Par contre, on peut se demander si l’on a effectivement besoin de fonctions de sécurité pour tous les internautes, face au coût à payer. Des solutions alternatives peuvent être de segmenter l’internet à différents niveaux, en groupes d’utilisateurs homogènes, en types d’applications, en sous-réseaux (physiques ou logiques, c’est ce que font les VPN, Virtual Private Networks)... protégés et étanches entre eux, et si besoin d’amener des fonctions de sécurité dans certains sous-ensembles, éventuellement avec des solutions techniques différentes.
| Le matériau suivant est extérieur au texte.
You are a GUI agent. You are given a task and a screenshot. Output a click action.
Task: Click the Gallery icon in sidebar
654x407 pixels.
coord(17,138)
L’internet dans sa globalité restera alors sans sécurité. C’est une évolution possible.

L’internet, toujours l’internet

Est-ce que les IGC et les certificats vont se généraliser, rester dans quelques niches ou disparaître ? Malgré l’orientation de cet article en faveur des IGC, rien n’est joué. Ce sont des solutions complexes, lourdes et chères.

L’évaluation des points forts et faibles de ces techniques peut permettre d’avancer quelques prévisions, mais il est nécessaire de rester prudent et modeste. D’un côté il peut y avoir des découvertes qui engendrent de nouvelles techniques rendant obsolètes les certificats. Mais la réponse dépend surtout du futur de l’internet, plus globalement des réseaux de communication. Comment vont évoluer ces réseaux en termes de pilotage, d’architecture, d’utilisations, de contrôles... et de malveillances ? Selon ces évolutions, les IGC peuvent devenir incontournables ou inutiles.